The issue is that we still have a long way to go. Many of us have felt the red headed stepchild attitude from some nurses, doctors, physician assistants, and even from the general public. This is not to say these people are bad but have distorted views. We are a very important and professional profession that is needed across the United States.  We must continue to work with change and to advocate for ourselves! 

So How Do We Do It? 

Here are a few suggestions of things we should be doing as a whole profession to advocate for ourselves.

Public Education

Many different professions do public education. Public Health and the Fire Service are just a couple. Some of us consider the public education to be only beneficial for the public as we are giving them information. However, setting up at small fairs, community events, etc. does much more. 

First, they get to see you. They gain insight as to who you are and what the agency is and does. Another aspect is that they can also learn about the profession. As a firefighter, I have aided in fire safety in the fire safety month of October. During many of these events we speak about the safety aspects but also about the service itself.  We should replicate that as well in EMS. This will allow the people to know we are not just ambulance drivers. 

The bottom line is that they learn more about the people and the profession.

Public Information

Another aspect that we need to do more is public information. Public information is the process of sharing information concerning your agency with the public mainly through the media. 

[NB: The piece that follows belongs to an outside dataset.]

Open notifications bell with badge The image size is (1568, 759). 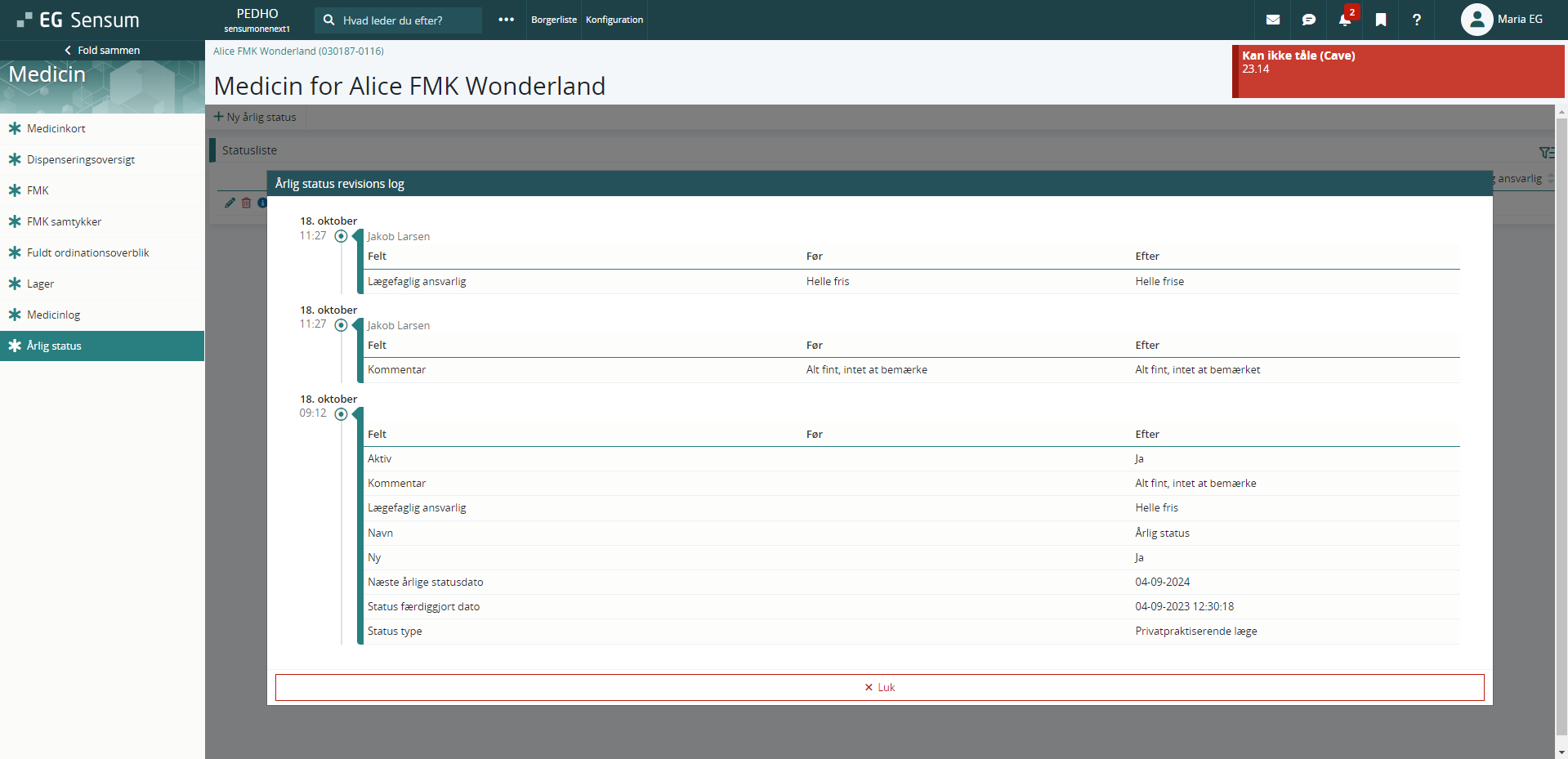(x=1345, y=20)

When should we send out information to the media? Well, there are no set guidelines but I would recommend that if you experience one of the following that you share with the public through the media:

  • Purchasing a new ambulance or rescue vehicle
  • Increasing service provisions
  • Awards from professional agencies
  • Receiving a grant
  • An annual review of information such as annual call volume, special events, staffing levels, etc.

This will show the positive side of the profession.

Do NOT Disgrace

One aspect that we need to work on is to ensure that we do not disgrace the profession. This is an area where we all need to work on together. Here are some examples that I have seen in the recent years that we must prohibit or work to stop:

  • Wearing a departmental OR EMS based t-shirt while drinking or doing other aspects that do not shine a good light on EMS
  • One EMS agency talking horribly about another EMS agency
  • Picking on another EMS provider for mistakes
  • Going to “weekend schools” or training events and not paying attention
  • Being unwilling to learn with the changes of the profession

These are just some examples. We must realize that since we took the job we are held to a higher standard all the time, even when off duty. Consider that when you are doing things outside of the profession.

Advocate to Legislators

We must get “face time” with legislators from the local to the federal level. This is not something that everyone likes to do. However, this is a vital aspect for the profession.  We need to let these legislators know what is happening for us. This includes going to County Commissioners or City Council meetings, making trips to the Capital to discuss with State representatives, and even to Washington, D.C. to discuss this with our federal partners. 

Take this time with them to let them know what we do. What kind of services do we provide? What challenges are we seeing in being able to provide those services? Let them know about the positive things that we meet for our citizens and about us.

Conclusion

Our profession has come a long way since its inception. However, we are not where many of us want to be. We must advocate for ourselves in order to get better and to get others to see the positive services. Consider the topics we mentioned here. Good luck in working on this!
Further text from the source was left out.